The One and the Many

Removing PostgreSQL's old_snapshot_threshold

At work we have been using the old_snapshot_threshold setting in PostgreSQL. We discovered that it will be removed in PostgreSQL 17. After looking into why, we decided we should stop using it immediately. I'll talk about what it is and why we were using it, why we decided to disable it now, and what we're doing instead.

What is it and why were we using it

The purpose of this setting is to prevent bloat. We enabled it after an incident where bloat affected database performance.

If there is a transaction holding the database horizon (by relying on an older snapshot), vacuums are not allowed to clean up old rows that the snapshot can see. This means if a transaction continues for a long time it can cause bloat and performance issues. (This depends on your workload).

Protecting against this is especially important if you have standbys with hot_standby_feedback enabled (as we do) as it means that long running transactions on standby servers can cause bloat.

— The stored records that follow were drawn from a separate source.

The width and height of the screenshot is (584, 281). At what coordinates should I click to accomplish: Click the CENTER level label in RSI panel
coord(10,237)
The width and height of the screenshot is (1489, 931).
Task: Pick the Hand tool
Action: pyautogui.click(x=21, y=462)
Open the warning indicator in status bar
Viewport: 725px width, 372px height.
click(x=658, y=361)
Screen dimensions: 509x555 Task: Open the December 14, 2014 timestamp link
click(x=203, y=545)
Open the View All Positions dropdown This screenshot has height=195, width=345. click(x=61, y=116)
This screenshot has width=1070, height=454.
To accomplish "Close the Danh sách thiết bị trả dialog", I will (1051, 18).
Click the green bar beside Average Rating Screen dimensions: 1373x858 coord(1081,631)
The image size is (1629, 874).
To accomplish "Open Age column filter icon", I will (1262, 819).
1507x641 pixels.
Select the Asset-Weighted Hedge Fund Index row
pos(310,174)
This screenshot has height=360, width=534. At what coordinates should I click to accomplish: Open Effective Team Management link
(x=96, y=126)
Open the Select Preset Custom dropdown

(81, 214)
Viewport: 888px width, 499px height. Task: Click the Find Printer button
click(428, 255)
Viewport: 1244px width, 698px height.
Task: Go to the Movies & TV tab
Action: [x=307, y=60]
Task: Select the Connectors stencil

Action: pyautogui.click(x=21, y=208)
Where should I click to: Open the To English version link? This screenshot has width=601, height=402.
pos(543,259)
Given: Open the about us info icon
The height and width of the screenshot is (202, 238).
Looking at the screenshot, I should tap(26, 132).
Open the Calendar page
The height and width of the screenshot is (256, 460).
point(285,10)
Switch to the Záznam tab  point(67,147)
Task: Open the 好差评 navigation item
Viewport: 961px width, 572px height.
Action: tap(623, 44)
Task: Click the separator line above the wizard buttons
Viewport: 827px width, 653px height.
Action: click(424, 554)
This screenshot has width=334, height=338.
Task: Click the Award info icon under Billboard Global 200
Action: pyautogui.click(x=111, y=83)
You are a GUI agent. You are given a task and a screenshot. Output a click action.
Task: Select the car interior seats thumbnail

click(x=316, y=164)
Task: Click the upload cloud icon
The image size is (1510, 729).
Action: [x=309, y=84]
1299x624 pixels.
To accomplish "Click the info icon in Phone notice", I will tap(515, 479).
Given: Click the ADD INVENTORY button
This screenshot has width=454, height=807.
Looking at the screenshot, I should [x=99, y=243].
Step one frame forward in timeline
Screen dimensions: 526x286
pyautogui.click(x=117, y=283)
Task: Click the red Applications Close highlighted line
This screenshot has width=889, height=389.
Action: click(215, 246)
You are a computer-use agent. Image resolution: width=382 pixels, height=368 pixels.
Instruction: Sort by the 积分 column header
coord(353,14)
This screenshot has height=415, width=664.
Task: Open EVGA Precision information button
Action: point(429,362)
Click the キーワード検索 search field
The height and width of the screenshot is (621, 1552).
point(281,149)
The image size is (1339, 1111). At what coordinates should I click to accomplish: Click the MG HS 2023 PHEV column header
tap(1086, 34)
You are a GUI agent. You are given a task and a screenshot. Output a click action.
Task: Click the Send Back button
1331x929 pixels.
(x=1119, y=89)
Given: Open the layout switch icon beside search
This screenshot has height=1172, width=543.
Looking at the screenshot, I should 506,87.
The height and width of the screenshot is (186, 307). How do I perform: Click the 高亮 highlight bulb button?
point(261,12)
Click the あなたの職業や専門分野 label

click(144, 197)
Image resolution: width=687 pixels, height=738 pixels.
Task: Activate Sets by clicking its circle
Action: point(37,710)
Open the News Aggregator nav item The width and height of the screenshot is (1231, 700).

old_snapshot_threshold caps how old a snapshot can be before rows can be vacuumed. With it enabled, Postgres can vacuum rows older than the setting's threshold even if there is a transaction running with a snapshot saying they should stay around. Normally this is not allowed. This effectively puts a cap on bloat.

A transaction running beyond the configured threshold will error if it tries to access vacuumed rows but otherwise can continue. This means a secondary benefit of the setting is enabling longer running transactions that would otherwise be unsafe.

We relied on this setting for protection against bloat, though we do have transactions benefitting from the ability to run for a longer time.

A side benefit of this setting is that it addresses an issue I previously described. Enabling it makes that problem go away because it disables VACUUM's ability to truncate empty pages (see the TRUNCATE option to VACUUM). While we had other measures in place to help with this, old_snapshot_threshold makes the problem impossible.

Why we disabled it now

When we saw it was being removed, we looked into why. There is a thread on the Postgres mailing list discussing issues with it. This message summarizes many of them. Apparently it is dangerously broken and can cause invalid query results.

As a result, we decided we should stop using it. Note we never noticed any issues, but we likely would not have as queries could silently give corrupt results.

What we're doing instead

We still want protection from bloat. How can we achieve that?

In addition to old_snapshot_threshold we have a cronjob that cancels transactions that run beyond a certain time (generally 1 hour). We only run this against primaries currently, so it would leave us vulnerable to standbys holding the horizon due to hot_standby_feedback. One option would be to start running this against standbys.

A consideration is we have a small number of transactions on standbys that take longer than 1 hour. They are able to succeed because they do not need to access old rows. If we enforce a 1 hour limit on standbys these transactions will not be able to complete.

Despite that we decided a 1 hour threshold would be best for our workload. We'll be modifying the longer running transactions so that they can complete in a shorter time.

We're not going to use the cronjob for the limit though.

To enforce this limit we're going to use transaction_timeout when it's available (in Postgres 17). Until then we're setting statement_timeout and idle_in_transaction_session_timeout to 1 hour and 10 minutes respectively. In theory a transaction could remain open longer than 1 hour (for example if a transaction runs two statements that each take 50 minutes), so we will have monitoring for that. However it is not a pattern we typically use, so we don't expect it to occur. transaction_timeout will fully protect us. We won't need statement_timeout then.

These protect us because they cap how long a snapshot can be around. We lose the ability to run transactions longer than an hour but we think this is tolerable. If we need longer transactions, then a standby without hot_standby_feedback is an option.

transaction_timeout is actually more aggressive than required. At the Read Committed isolation level it would be fine for virtual transactions to run beyond 1 hour as long as each individual statement is less than 1 hour. However it is usually the case that it is statement duration that is a problem for us rather than transaction duration.

We haven't forgotten about the VACUUM empty page truncation side benefit either. To deal with that problem we've switched our VACUUMs to disable the TRUNCATE option.

The end

It's unfortunate to see old_snapshot_threshold go away as it seems like it enables useful workloads, but it sounds like there's good reasons for removing it. I think what we've come up with will enable our system to continue operating well without it.